══ TEXT UNDER STUDY

- Born: 1972 or 1973 Kinshasa, Zaire
- Died: 5 April 2020 (aged 47) Barnet Hospital, Barnet, London, United Kingdom
- Cause of death: Complications related to COVID-19 and sarcoidosis
- Education: University of Kinshasa
- Employers: RTNC; Govia Thameslink Railway;
- Spouse: Lusamba Gode Katalay ​ ​(m. 2011)​
- Children: 1

= Death of Belly Mujinga =

2020 death of a woman from COVID-19

The death of Belly Mujinga, a 47-year-old Congolese-born woman, occurred in Barnet, North London, United Kingdom on 5 April 2020 from COVID-19 related complications. Mujinga was selling tickets for Govia Thameslink Railway at London Victoria station when she and a coworker, Motolani Sunmola, neither of whom had PPE, were allegedly spat and coughed on by a 57-year-old man who claimed to have the virus at 11:22 a.m. on 21 March 2020.

Mujinga was later taken to Barnet Hospital with COVID-19, put on a ventilator, and later died. According to a worker at the station, Mujinga had requested that she work in the enclosure due to her respiratory issues, but all were forced to work on the concourse without masks.

Mujinga's death inspired a number of protests after her case was closed in May 2020 in the United Kingdom demanding justice, as well as better treatment of frontline workers, particularly black and minority workers. A petition garnered over 2 million signatures. These protests overlapped with the George Floyd protests and were joined by Mujinga's husband, Lusamba Katalay. Mujinga is considered by many to be a face of the Black Lives Matter movement in the UK.

════
══ INFORMATION PROVIDED

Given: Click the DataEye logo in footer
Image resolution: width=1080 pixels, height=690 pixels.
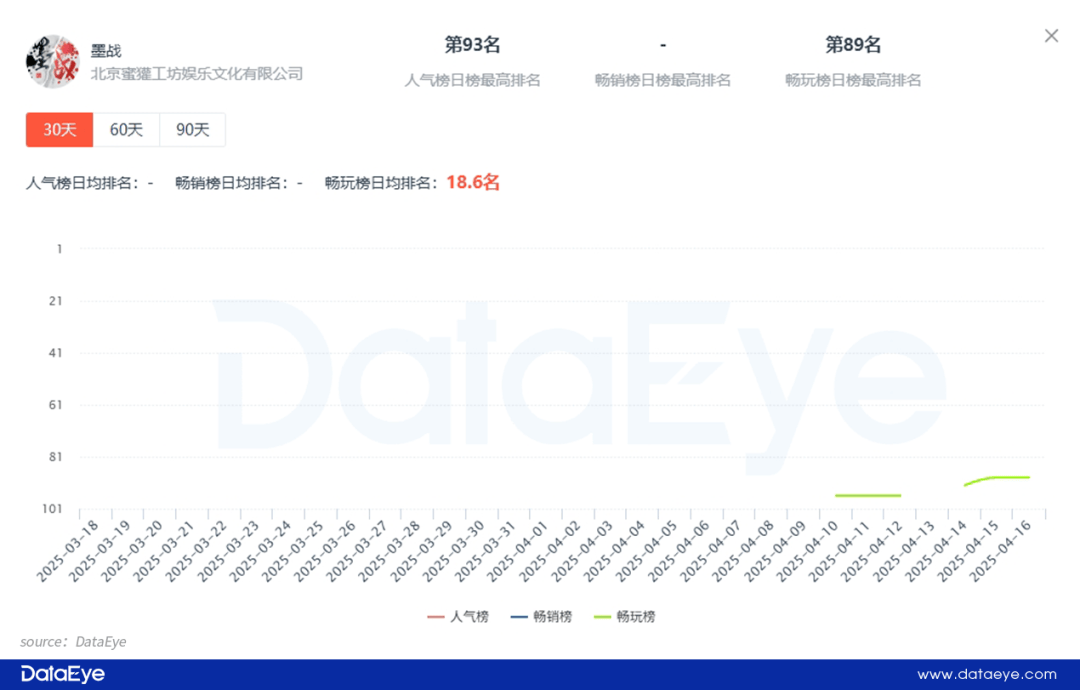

════

Carry on the text about the death of Belly Mujinga, starting after its last sentence. The listing above is separate material, unrelated to the text on the death of Belly Mujinga.

==Background==

Belly Mujinga was born in Kinshasa, Zaire (now known as the Democratic Republic of the Congo). She graduated from the University of Kinshasa with a degree in journalism. She worked for RTNC, the Congolese national broadcaster; she was the network's first woman sports reporter. Due to the unrest following the assassination of President Laurent-Désiré Kabila in 2001, she relocated to the UK for security reasons where she got a job at a post office in Edgware. She married Lusamba Katalay (whom she met at a church in Hackney) in 2011 and had a daughter. Mujinga had a rare form of sarcoidosis.

==Investigation and legal action==
The case began with Govia Thameslink Railway conducting an internal investigation in April 2020 before the police got involved as pushed by Mujinga's union TSSA, who supported Mujinga and Sunmola's claims.

TSSA issued a press release describing the incident on 12 May, opening the case to the police. Police reviewed CCTV footage, which lacked details but indicated with "no doubt that something has happened there". However on 29 May, they announced following an interview with the man that a test had shown he did not have the virus, and that he had confessed to coughing but they could not prove it was deliberate, thus they would not do anything.

Following a series of protests, the case was reopened on 5 June. After the British Transport Police reported no further evidence, the Crown Prosecution Service did not press charges.

On 17 October 2020, a BBC Panorama documentary on Mujinga's case aired. Barrister Christopher Williams advised pursuing an inquest as an option for the family seeking justice and peace. Martin Forde QC agreed that there was "sufficient doubts and conflicts around the facts" to justify it.

As of the anniversary of her death, the family's lawyer Lawrence Davies was seeking a private prosecution, but to no avail as the suspect remained anonymous. Secretary of State for Transport Grant Shapps told Davies he was awaiting a decision from Senior Coroner Andrew Walker to hold an inquest.

In May 2021, Walker confirmed the inquest is set to be held, suggesting her death may have indeed been "unnatural". Emphasis has been placed on concerns regarding the provision of PPE and endangerment of an at-risk employee during a pandemic, especially in light of other employees at the station falling ill.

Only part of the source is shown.